Capacity Building in Higher Education Arts and Media (CBHE)
CBHE continues to attract part-time lecturers from a wide range of creative, professional and academic fields. As practitioners, their contribution helps to legitimise the teaching of their specialist subjects from a professional perspective and also helps support the ongoing move to improve the perception of Higher Education within FE colleges.
However, practitioner-lecturers bring with them an additional opportunity to spearhead a re-evaluation of the current – and future nature – of employers, employment and industry within their specialist sectors, thus helping to better prepare learners for the employment realities of their would-be professions.
Areas to explore as a practitioner-lecturer in Arts and Media
Two areas that benefit greatly from the involvement of practitioner-lecturers are Arts and Media. Regardless of college employment status, these individuals disseminate their past and, crucially, ongoing experience of the creative industries in which they work across their lectures, seminars and workshops. Their first-hand understanding of how ‘traditional’ models of employment are becoming increasingly irrelevant to working in the Arts and Media may require them to adapt existing curriculum materials or even rewrite them completely.

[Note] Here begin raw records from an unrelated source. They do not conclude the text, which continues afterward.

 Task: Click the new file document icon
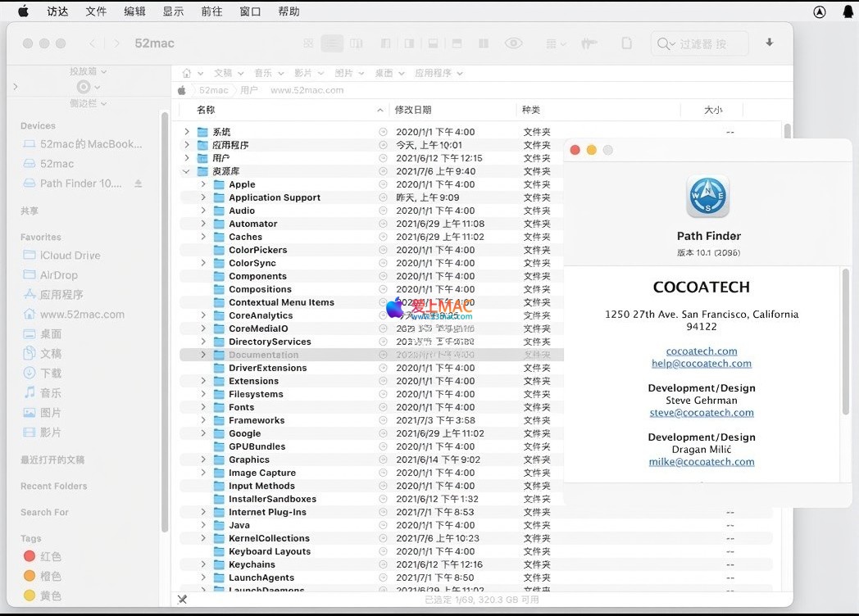626,43
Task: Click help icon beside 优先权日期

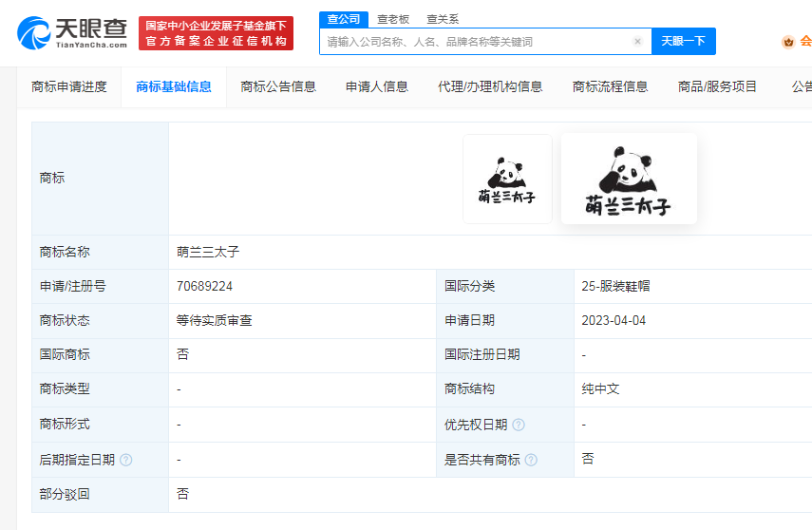Action: pos(519,425)
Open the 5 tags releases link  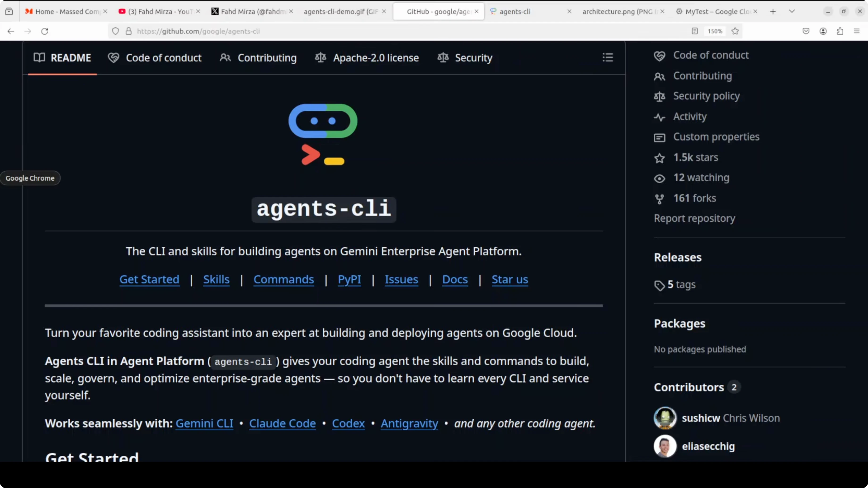[681, 285]
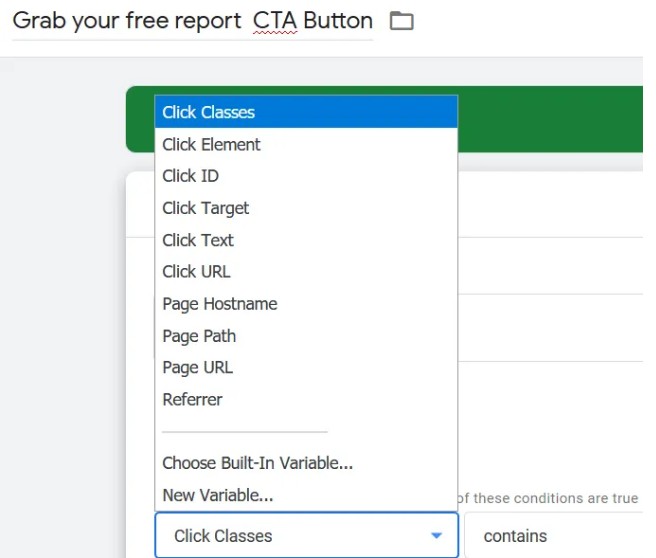Select the Page Path option
656x558 pixels.
tap(199, 336)
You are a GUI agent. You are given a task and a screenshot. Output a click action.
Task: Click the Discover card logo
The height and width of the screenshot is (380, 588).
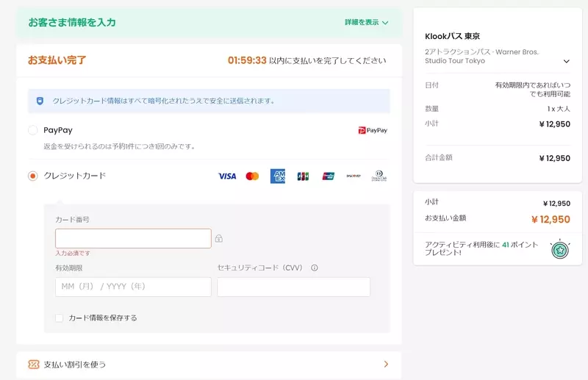click(x=354, y=176)
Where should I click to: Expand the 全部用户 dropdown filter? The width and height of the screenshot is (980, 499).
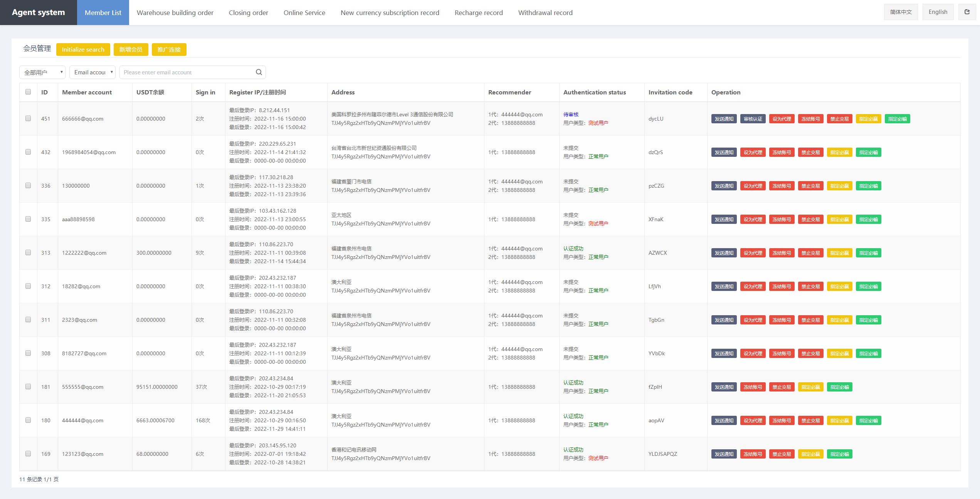point(41,71)
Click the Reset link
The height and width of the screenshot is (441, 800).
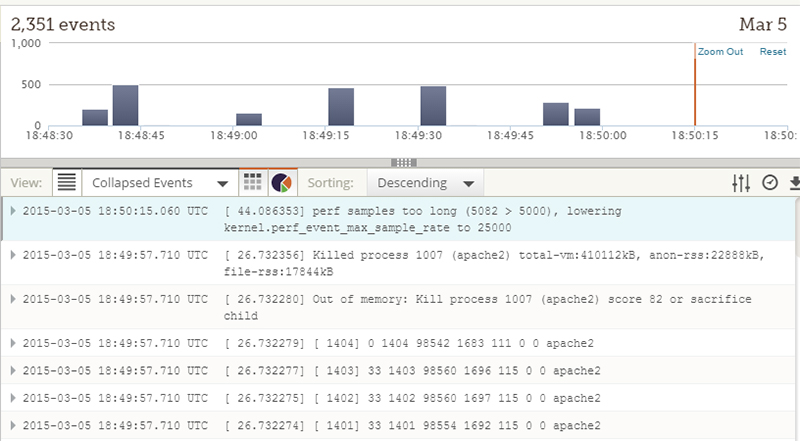point(773,52)
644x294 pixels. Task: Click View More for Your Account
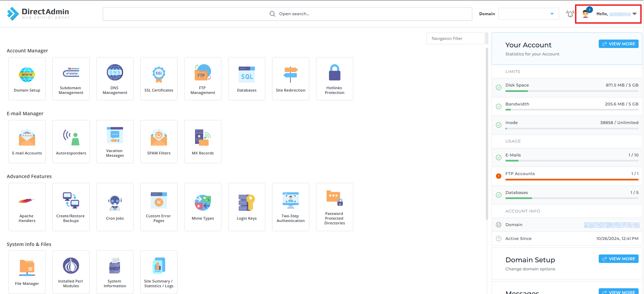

Luckily, most FE colleges that employ creative specialists for their HE (and FE) provision recognise the contribution these individuals make to the portfolio, often encouraging them to develop their pedagogical skills while allowing them the freedom to influence the curriculum to their understanding of the industries in which they work. This benefits the learner from several perspectives; the contextualisation of theory into practice and the ‘truth’ about working within a highly competitive and notoriously unpredictable sector are two good examples, but the contribution a practitioner-lecturer can make to the content, structure and direction of delivery and assessment can go even further.
Entrepreneurship within Arts and Media
Professional career
The move towards entrepreneurship within Arts and Media is at the heart of redefining who the employers are, what the nature of employment is and the shape of the respective industries. From graphic design to music production, many graduates will find themselves either working for themselves or within very small SMEs at the beginning of their professional career – and might aspire to have their own company as a long-term goal. Consequently, their Higher and, often to an equal extent, Further Education studies need to reflect this reality.
To facilitate this, a raft of additional curriculum content might be called for. Lecturer-practitioners will understand the importance of business acumen, the marketing and development of ideas, the value of so-called ‘soft skills’ and the financial complexities of setting up a studio or company from their own experience. However, informing and encouraging their students of these elements is not enough – it has to be designed into the curriculum and integrated with the academic, creative and technical dimensions of their courses.
To contextualise how important an accurate perception of employment is within Arts and Media, consider the Department for Culture, Media and Sport’s 2015 mapping document. In it, they state the UK creative industries were worth a record £76.9 billion to the UK economy in 2013, after growing by almost 10% year on year – a rate that is predicted to continue.
This growth was higher than any other UK industry, three times the average increase in the UK economy over the same period and contributed a staggering £17.3bn of exported services. In 2013, this equated to 1.71m jobs, a 1.4% increase on the previous year – so understanding how employment is evolving within these industries and preparing students accordingly is vital to curriculum design and content.
Having a tutor with contemporary work experience is usually seen to be advantageous by learners, often leading to a close working relationship that is the hallmark of CBHE compared to the traditional University sector. Such a rapport can develop into a vibrant, dynamic collaboration where the cohort challenges the practitioner-lecturer to ensure what they learn is of maximum benefit to the class, pushing them creatively, technically and academically to achieve their potential – while continuously defined within the reality of the profession.
Practitioner-lecturers are valued by their students and should be viewed as great assets by their employers; after all, if they cannot shape a curriculum within such rapidly changing and challenging sectors to enhance the employability of the learners, who can?